Irgendwann später kam dann in einem der Magazine ein Bericht über diese Kaffeefahrten mit genau den angebotenen Waren, die wir kennenlernen durften. Heute führen diese Kaffeefahrten in Form von Flugreisen in die Türkei als „Kaffeeflüge“. Das und nur das ist das Ziel und Berichte über diese „Prämiengewinne“ gab es in der Vergangenheit zahlreich. Man wird tagtäglich in einen Bus gesetzt, durch die türkische Landschaft gefahren und landet dazwischen immer und immer wieder bei verschiedenen Kaufstationen. So ist das. Kaffeefahrt modern, weit weg von zu Hause in einem Land, dessen Sprache man mit hoher Wahrscheinlichkeit nicht spricht. Ich gehe davon aus, dass einige der so durch die Läden Gezerrten schon mal aus Angst sich Dinge kaufen, die sie absolut nicht brauchen.  So gesehen, sollte man sich vorher informieren und wenn man die tragenden Begriffe dieser Einladung bei Google eingibt, also „Premiumgewinn“, „Reise“ und „Türkei“, dann landet man dort, wo vor der Annahme dieses Premiumgewinns gewarnt wird. In diesem Sinn lasst das bleiben, das kann nicht wirklich gut sein, vor allem, wenn man dahingehend angeschrieben wird, dass man sich doch sicherlich daran erinnern wird, dass man an einem Preisausschreiben teilgenommen hat. Bei mir ist das sehr einfach mich daran zu erinnern, weil ich das grundsätzlich nicht tue.

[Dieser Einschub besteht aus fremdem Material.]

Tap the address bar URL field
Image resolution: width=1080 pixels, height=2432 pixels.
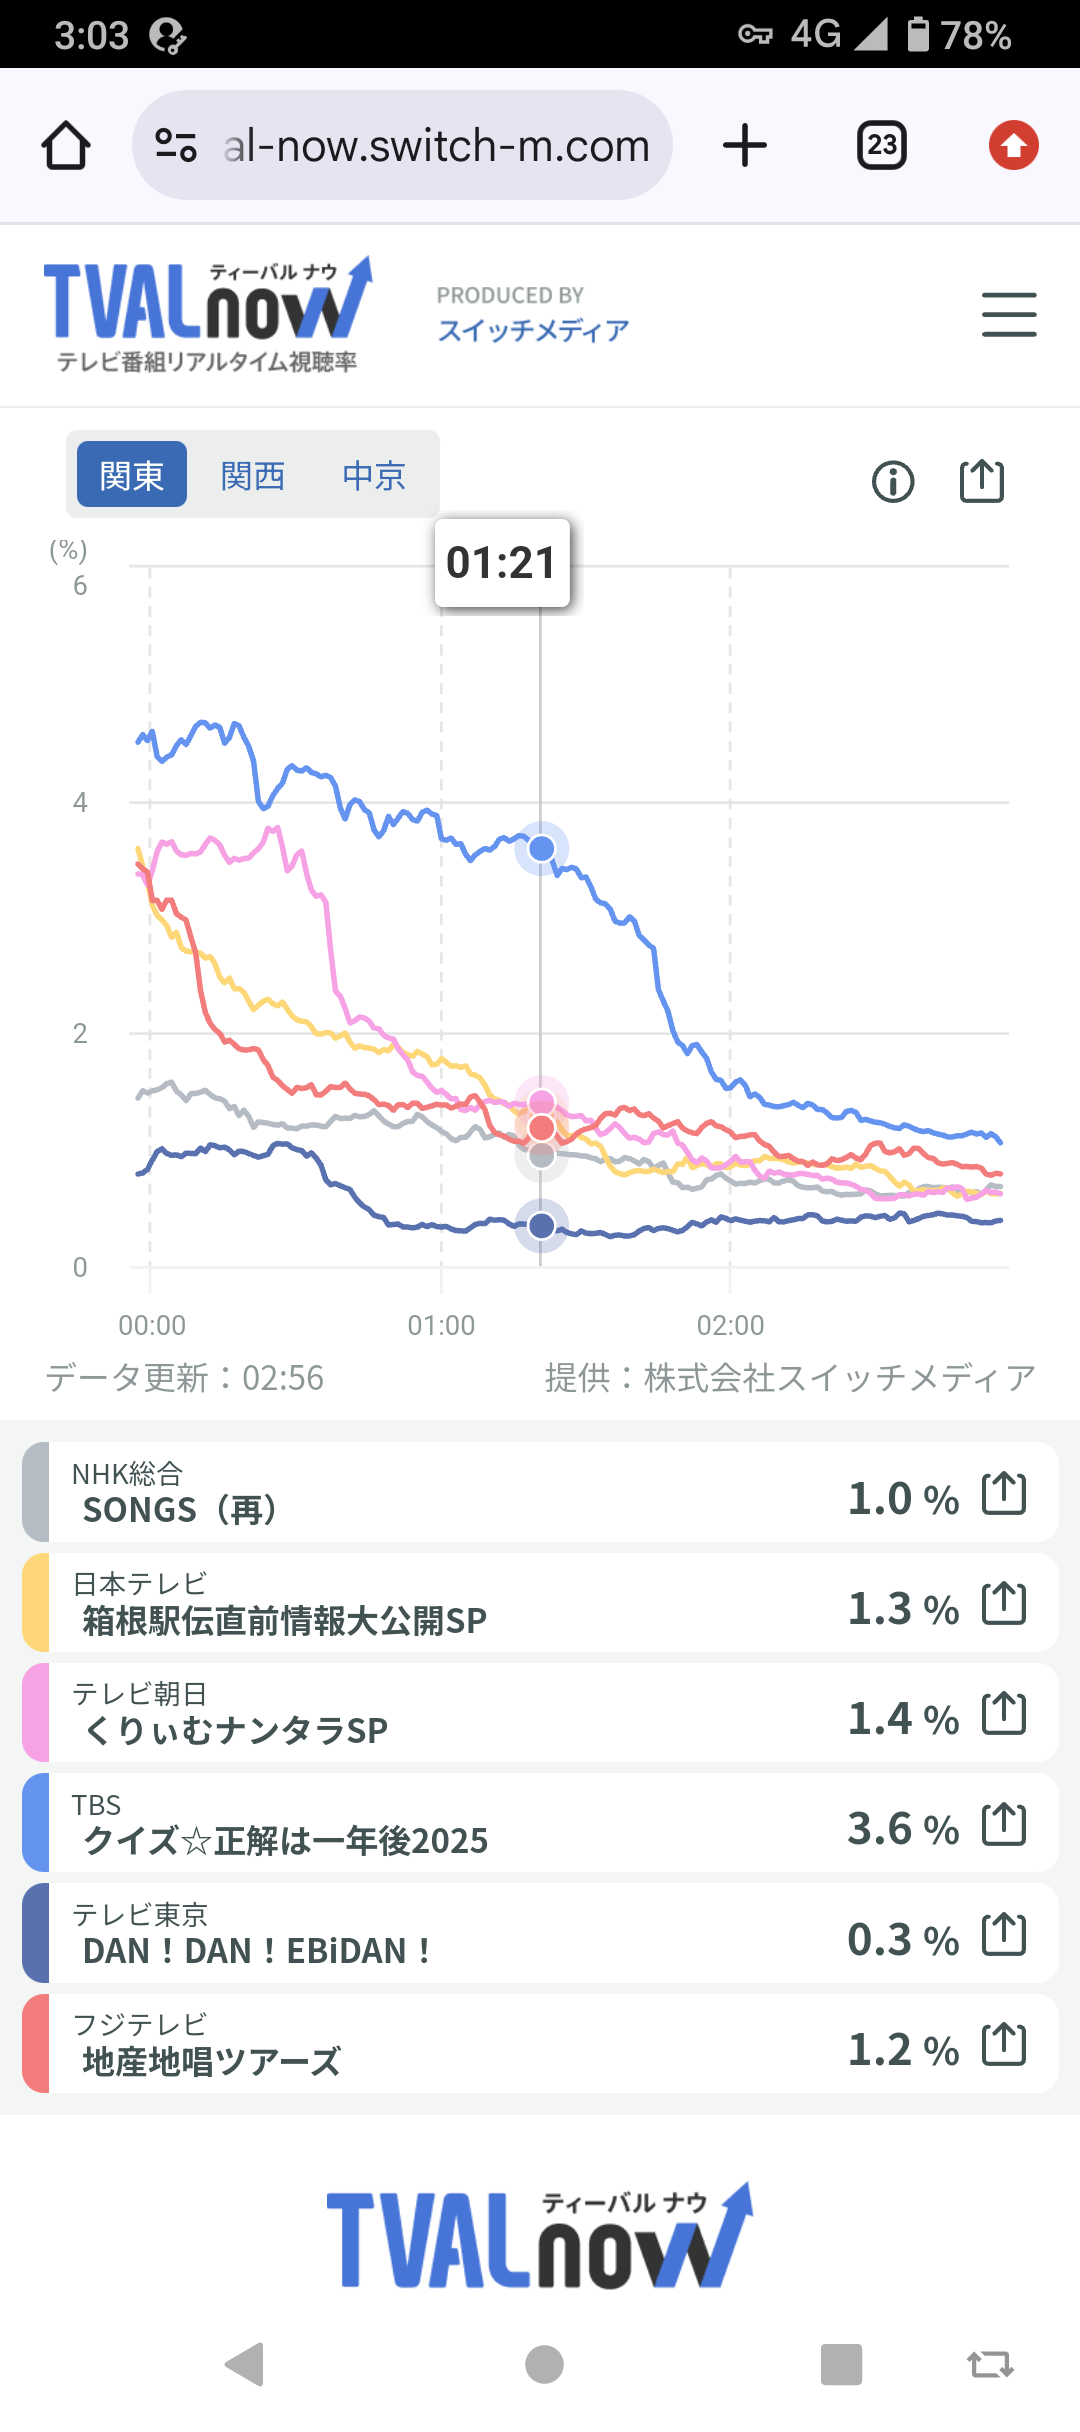(x=436, y=146)

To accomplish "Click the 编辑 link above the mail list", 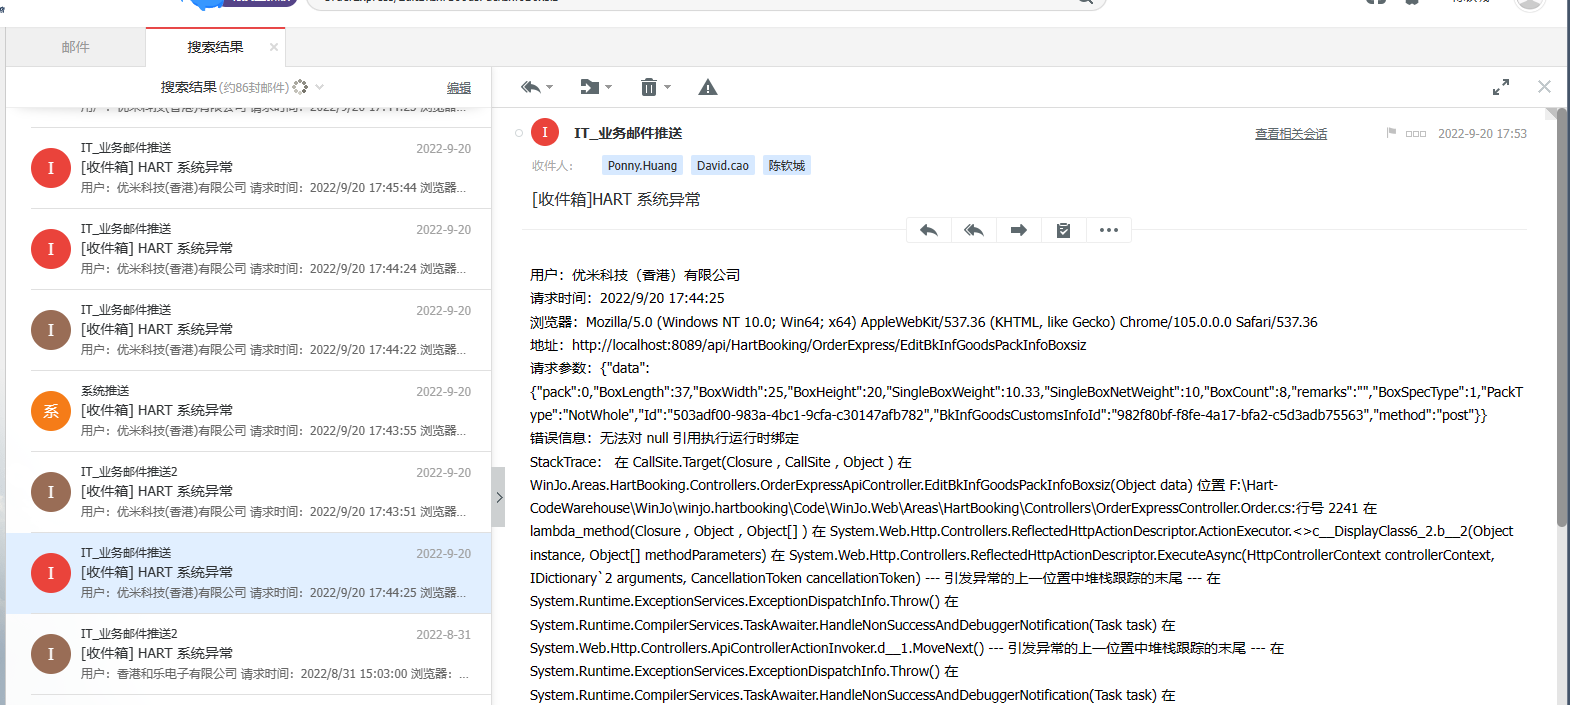I will [459, 88].
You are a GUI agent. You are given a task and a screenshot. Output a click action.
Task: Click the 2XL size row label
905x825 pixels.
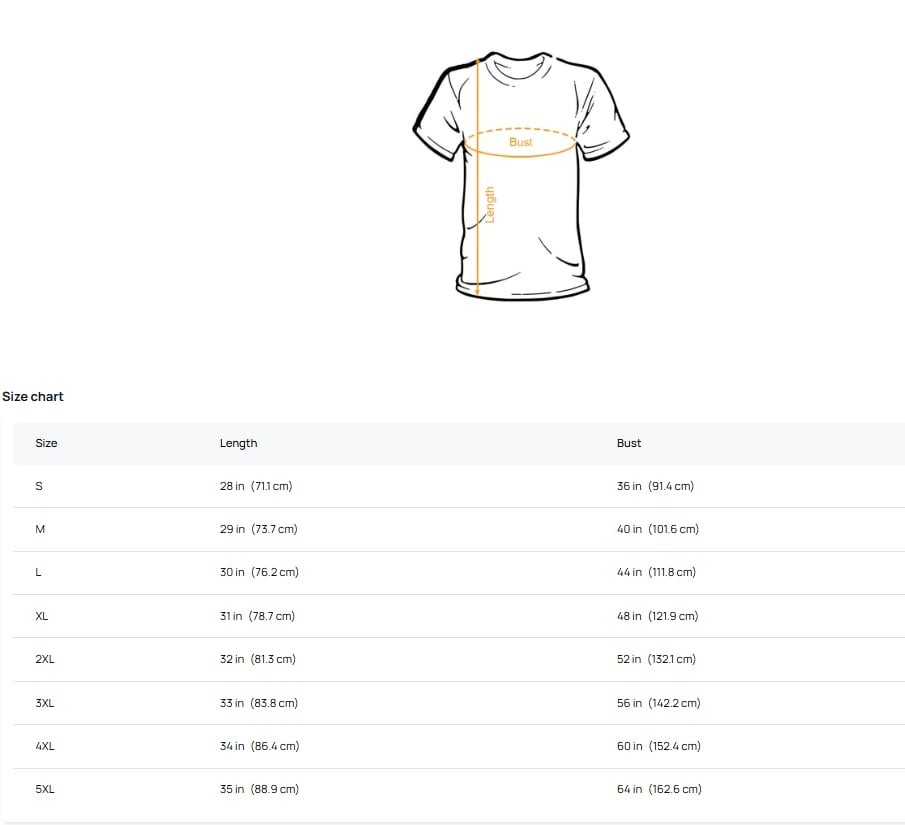pyautogui.click(x=45, y=659)
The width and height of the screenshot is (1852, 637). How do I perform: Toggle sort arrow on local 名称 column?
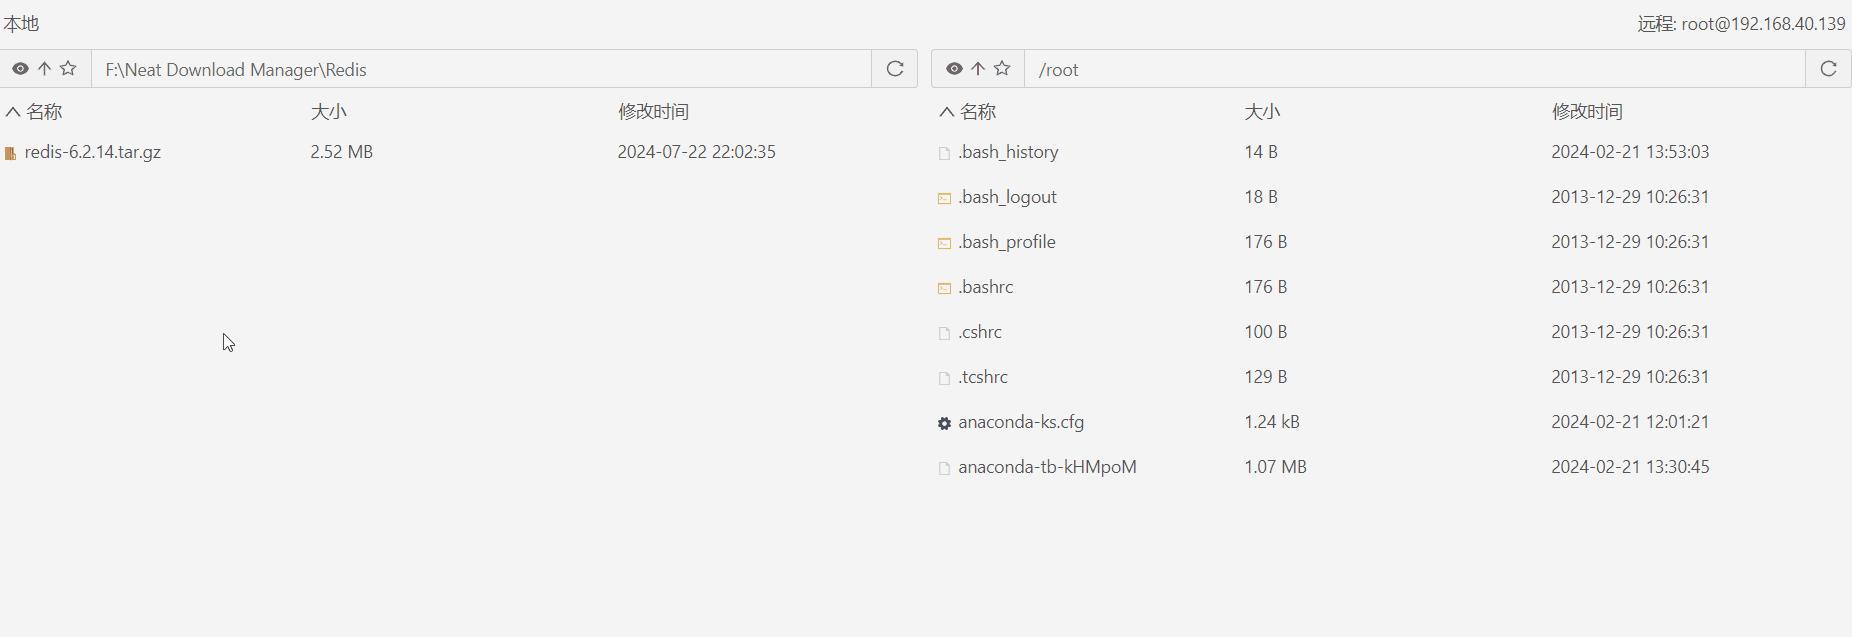tap(13, 112)
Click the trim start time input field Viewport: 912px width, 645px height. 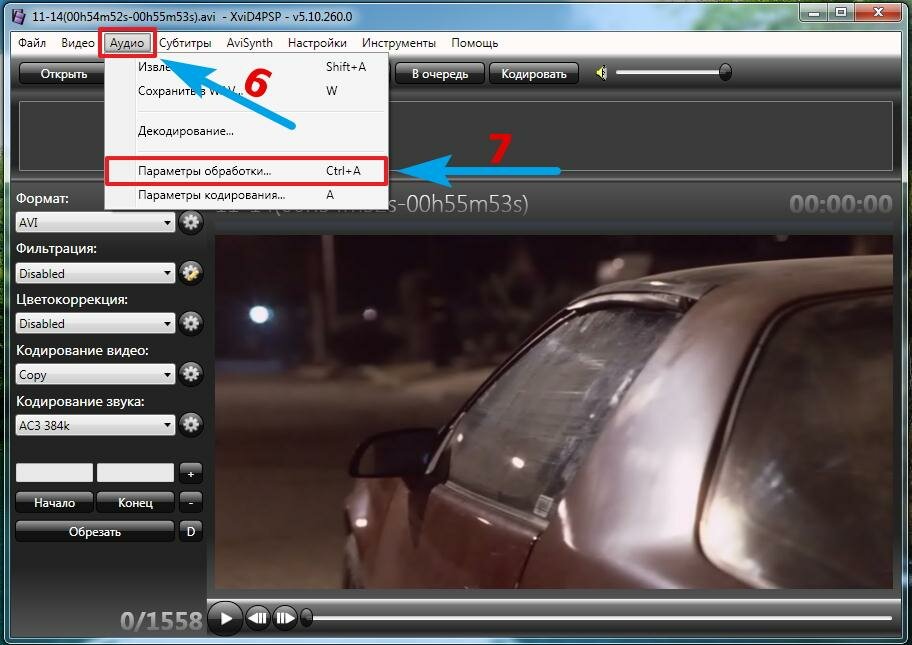click(x=54, y=473)
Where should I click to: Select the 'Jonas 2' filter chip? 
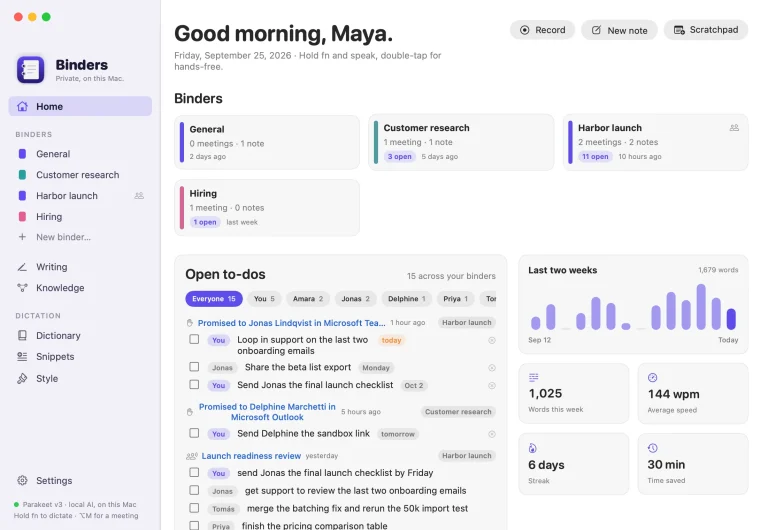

Eine Kaffeefahrt hierzulande mitzumachen geht auch, aber nur wenn man weiß, dass man sich auch aus der hintersten Ecke unseres Landes abholen lassen kann, sich aus der Veranstaltung verdünnisieren kann. Ich wünsche Euch eine Menge toller Veranstaltungen zu denen ihr auch gerne geht und wenn ihr dort seid, dann genießt sie auch: Laßt es Euch gut gehen!